◆ **Problem details**: From the farming account below, list in order each action the author and the mentor took together to deal with the punctured grain drill tire, from bringing equipment to the field through completing the repair.

By John Wepking, Meadowlark Organics and Bickford Organics
Last year, after we harvested our wheat, we planted a diverse cover crop mix designed for forage and biomass production. It was a rainy summer, and we were getting close to the date when seeding this mix wouldn’t be as effective since the days were getting shorter. I was on my last field, after just refilling the grain drill with seed, and as I passed through a grass waterway, my right grain drill tire (a very specialized tire, of course!) was completely punctured by a 20-year-old hay rake that was lying hidden in the grass. Rains were imminent, and I was stuck. Walking back to the farm would have taken me 30 minutes. I called Paul, who was working in the shop.
Farming on my own, this would have been a complete disaster. I certainly wouldn’t have gotten the field planted before the rain, and it would have cost me significant money to have the tire repaired by the local implement dealer. However I farm with a mentor, who is also my boss, and together we brought over blocking and a bottle jack, lifted one end of the drill, got the wheel off, drove it back to the shop, repaired it on the spot, and within an hour I was back out seeding.

◆ **Information given**:

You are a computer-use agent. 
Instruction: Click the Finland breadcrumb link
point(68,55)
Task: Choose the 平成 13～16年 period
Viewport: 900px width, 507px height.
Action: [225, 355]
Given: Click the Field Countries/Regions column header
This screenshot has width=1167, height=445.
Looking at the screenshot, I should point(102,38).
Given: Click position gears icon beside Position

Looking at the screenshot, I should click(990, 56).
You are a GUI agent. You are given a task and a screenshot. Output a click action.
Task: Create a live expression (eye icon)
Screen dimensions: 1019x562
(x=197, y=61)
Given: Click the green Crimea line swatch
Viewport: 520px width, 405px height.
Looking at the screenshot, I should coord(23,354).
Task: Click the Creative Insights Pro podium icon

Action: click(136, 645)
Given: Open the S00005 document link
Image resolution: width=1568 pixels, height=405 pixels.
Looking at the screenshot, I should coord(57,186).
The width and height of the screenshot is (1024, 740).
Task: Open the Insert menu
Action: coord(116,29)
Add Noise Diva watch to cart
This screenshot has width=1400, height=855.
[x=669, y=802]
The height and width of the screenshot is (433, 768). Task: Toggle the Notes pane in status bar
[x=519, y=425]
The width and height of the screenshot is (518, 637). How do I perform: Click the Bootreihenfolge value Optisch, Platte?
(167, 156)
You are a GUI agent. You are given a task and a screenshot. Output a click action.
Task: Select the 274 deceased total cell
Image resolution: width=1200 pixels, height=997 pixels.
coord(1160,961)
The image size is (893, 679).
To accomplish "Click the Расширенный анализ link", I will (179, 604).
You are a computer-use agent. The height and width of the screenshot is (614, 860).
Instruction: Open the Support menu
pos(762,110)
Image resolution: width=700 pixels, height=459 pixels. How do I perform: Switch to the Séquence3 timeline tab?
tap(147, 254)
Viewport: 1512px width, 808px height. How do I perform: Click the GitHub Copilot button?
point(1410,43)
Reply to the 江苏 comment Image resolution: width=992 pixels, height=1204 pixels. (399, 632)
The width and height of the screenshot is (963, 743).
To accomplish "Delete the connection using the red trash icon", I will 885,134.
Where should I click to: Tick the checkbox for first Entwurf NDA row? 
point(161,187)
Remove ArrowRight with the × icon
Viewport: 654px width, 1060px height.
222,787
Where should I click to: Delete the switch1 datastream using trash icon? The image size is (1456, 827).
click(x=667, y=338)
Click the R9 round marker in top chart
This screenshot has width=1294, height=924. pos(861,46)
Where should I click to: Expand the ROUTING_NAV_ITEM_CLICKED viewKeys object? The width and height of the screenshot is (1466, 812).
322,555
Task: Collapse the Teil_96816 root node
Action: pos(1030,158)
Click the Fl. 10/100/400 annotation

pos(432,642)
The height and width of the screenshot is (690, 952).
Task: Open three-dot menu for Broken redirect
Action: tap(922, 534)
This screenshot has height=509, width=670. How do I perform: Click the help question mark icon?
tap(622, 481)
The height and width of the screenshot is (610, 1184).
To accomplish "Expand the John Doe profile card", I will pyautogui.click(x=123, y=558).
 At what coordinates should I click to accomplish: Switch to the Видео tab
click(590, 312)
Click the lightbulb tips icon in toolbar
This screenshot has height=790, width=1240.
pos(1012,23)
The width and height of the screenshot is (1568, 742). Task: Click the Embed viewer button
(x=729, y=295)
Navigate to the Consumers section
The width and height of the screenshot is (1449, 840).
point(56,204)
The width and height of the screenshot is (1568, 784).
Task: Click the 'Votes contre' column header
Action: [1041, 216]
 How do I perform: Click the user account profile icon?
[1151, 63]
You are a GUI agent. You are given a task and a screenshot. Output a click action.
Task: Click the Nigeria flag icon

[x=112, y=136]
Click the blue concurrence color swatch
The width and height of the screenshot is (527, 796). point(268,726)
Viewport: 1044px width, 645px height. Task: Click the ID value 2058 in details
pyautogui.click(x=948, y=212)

◆ **Solution to this task**:
1. Brought over blocking and a bottle jack
2. Lifted one end of the drill
3. Got the wheel off
4. Drove it back to the shop
5. Repaired it on the spot